Washington'un planlanan tek taraflı çekilmeyi gerçekleştirmesi durumunda, Moskova tehdidi artırmakla karşılık verebilir. Rusya bunu yapmak için, bazı sistemlerinin menzilinin 2 bin km civarında olduğuna dair açıklamalarda bulunarak, bu füzeleri NATO'nun doğu kanadı bölgesinin yakınlarına konuşlandırabilir. Bir tırmanma eğilimi olarak algılanan bu durum, üstüne transatlantik ilişkilerdeki mevcut sıkıntıların da eklenmesiyle birlikte, çoktan Trump yönetiminin INF'ye yönelik duruşuna Almanya'nın başını çektiği bir tepkinin gelmesine sebep olmuş durumda.

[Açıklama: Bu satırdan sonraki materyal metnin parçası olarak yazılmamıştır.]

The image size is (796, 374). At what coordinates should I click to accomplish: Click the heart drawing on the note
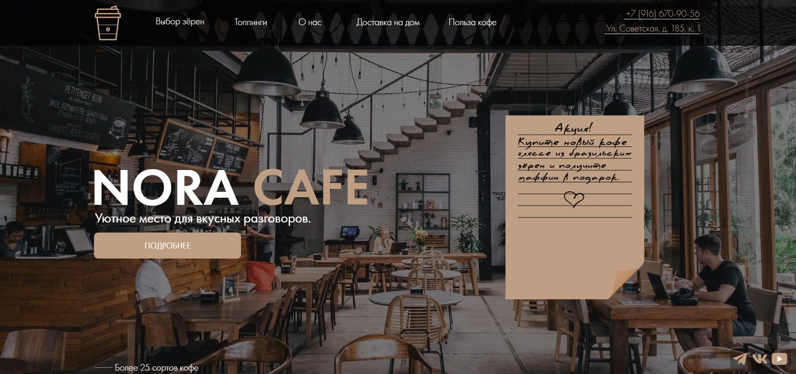coord(574,199)
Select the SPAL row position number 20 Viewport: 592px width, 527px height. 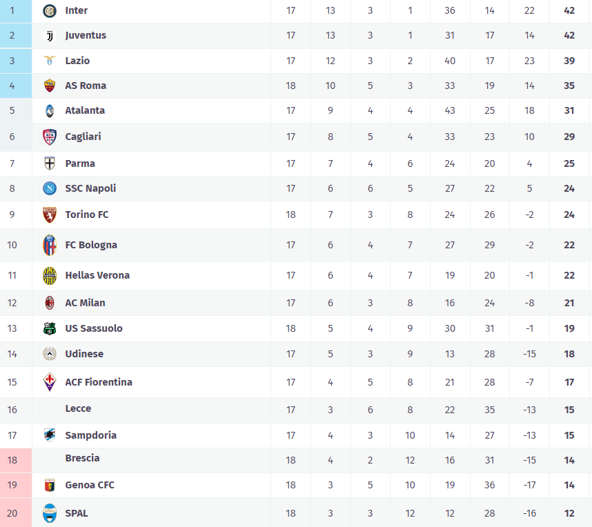12,513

Batı'daki geleneksel silah kontrol çevreleri, Trump yönetiminin tek taraflı ayrılma kararını eleştirirken, bazı analistler, antlaşmanın, ABD'nin, hem Rusya Federasyonu hem de Çin Halk Cumhuriyeti'yle birlikte içinde bulunduğu büyük güç rekabetini sürdürme kabiliyetlerini olumsuz yönde etkilediği neticesine vardılar. Bu yaklaşıma göre, INF, sadece Moskova'nın ihlallerinden dolayı değil, aynı zamanda Washington'un, Avrupa ve Pasifik'te konuşlu nükleer caydırıcılığının kapsama alanını artırma kapasitesine bir engel teşkil ettiği için de işe yaramaz bir antlaşmadır. Bu ekolün savunduğu görüşe göre, bir silahlanma yarışına girip girmemek, yahut silahlanma konusunda bağlı kalacakları uygulanabilir bir antlaşma ortaya koyup koymamak, Rusya ve Çin liderliğine kalmış bir karar. Bu noktada, Pasifik vurgusu çok önemli. Bazı açık-kaynaklı askeri araştırmaların vardığı sonuca göre, Çin Halk Kurtuluş Ordusu'nun (PLA) füzelerinin yüzde 95'i, 500 ilâ 5 bin 500 km bir menzile sahip. INF karşıtı çevreler, genel olarak, Moskova'nın henüz tam olarak uymadığı bu Rus-Amerikan silahsızlanma antlaşmasımın, esasen Pekin'i avantajlı bir konuma taşıdığını savunuyor. Nitekim, PLA Roket Güçleri son yıllarda önemli bir askeri modernizasyon çabası sergilerken ABD, INF'nin dayattığı şartlardan dolayı sahaya eşdeğer sistemler süremedi.
Şüphesiz ki bazı silahsızlanma savunucuları, yeni bir silahlanma yarışını engelleyebilmek için yeni, üçlü bir zemin teşkil etmek kastıyla Çin'i, INF’in (muhtemelen güncellenmiş bir versiyonuna) çekmenin peşinde olacaklardır. Ancak, Pekin'in, bu yönde bir diplomatik çalışmaya dâhil olmaya ilgi duyduğuna dair herhangi bir açıklama yapmamış olmasına bakılacak olursa -ve bu arada Çin'in giderek gelişen füze kapasitelerini de değerlendirmeye aldığımızda- yeni baştan düzenlenmiş, üçlü bir INF ortaya koyma ihtimali çok zayıf duruyor.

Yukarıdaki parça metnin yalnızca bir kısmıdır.